それでいて、全く違う環境が感覚をズラしていく。
戻らない現実を抉るような強さでねじ込んできたのは、哀しいことだったが。それよりも考えるべきことが多いので、落ち込むことが難しかった。
「背負っていたもの、受け取ってるからなあ」
壁に背をつけたまま、しゃがみ込んでぼんやりとしているうちに、眠気が頭を占めていく。
「それくらいで」
言いかけた言葉が全く発音になっていないと認識する前に。
呻く声を残して眠っていた。
「こんなところで寝るなよ、体壊すぞ?」
「まってよ、ししょー……もうちょっとだけ」
「誰が師匠だ、寝惚けるなって」
はっとしてローグを見上げるラツィリ、十秒ほど呆けた後に「……本当にボケてたかもな」とよくわからないことを言って見えない場所に行ってしまった。
ローグはそんな姿に疲れてんのかな、なんて感想を漏らして。
「乾いてるな、良い感じに湿度が低いのはこういう時に助かる」
洗っていた白衣の具合を確認して、他の洗濯物とまとめて取り込んでいく。
……。
白衣の下って、あんな薄着だったのかと驚いていたのを見抜かれなかったのは幸運だったと思う。
首元の送風機で体温を下げるのは知っていたけど、それでも足りない暑さだってことのようだったが。
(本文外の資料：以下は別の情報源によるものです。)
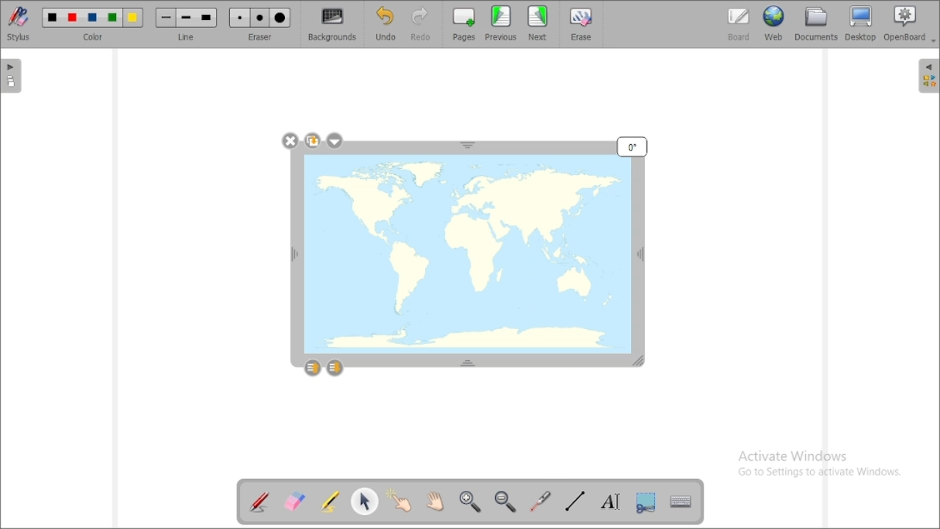 The width and height of the screenshot is (940, 529). What do you see at coordinates (927, 76) in the screenshot?
I see `sidebar settings` at bounding box center [927, 76].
「あの格好で居たってことは、替えの服無いんじゃないのか」
じゃあ一枚くらい持っていけばいいかと除けておいた。自分で取りに来ることもあるだろうし、と思っていると本当に戻ってきた。
ただ、壁の脇から顔だけをのぞかせている。
やっぱり見られたくはないようだった。
体躯にまばらに残る傷痕、裂傷や火傷の後のようだが。モノづくりの途中でできる傷だろう。化学物質を扱うこともあるだろうし、どうしても不注意でそういう傷を負うのも仕方ない。
「どうぞ」
「ありがとう」
一言だけ言って、また引っ込んでいく。
人目を憚らないくらいにどうでもいいという感性ではないようだ。
ローグとしては、とても助かるというか。
それでもやっぱり問題があるというか。
「ぎぃっ」
自分で右の頬を殴った。
意識が一瞬だけ途切れたとき、誰かが自分を見ているような感覚を得る。どこから、と見回すけど人の姿はない。カメラとかならそんな気配を感じるわけもないし、不思議だと首を捻っていた。
窓の外に野良犬が歩いていた。
こちらを一瞥して、何のこともないようにそのまま通り過ぎる。
「野良犬というか、脱走犬じゃないか?」
首輪が見えるから、そう判断したのだが。犬自身もそこまで気にもしていない辺り、放っておかれているように見えた。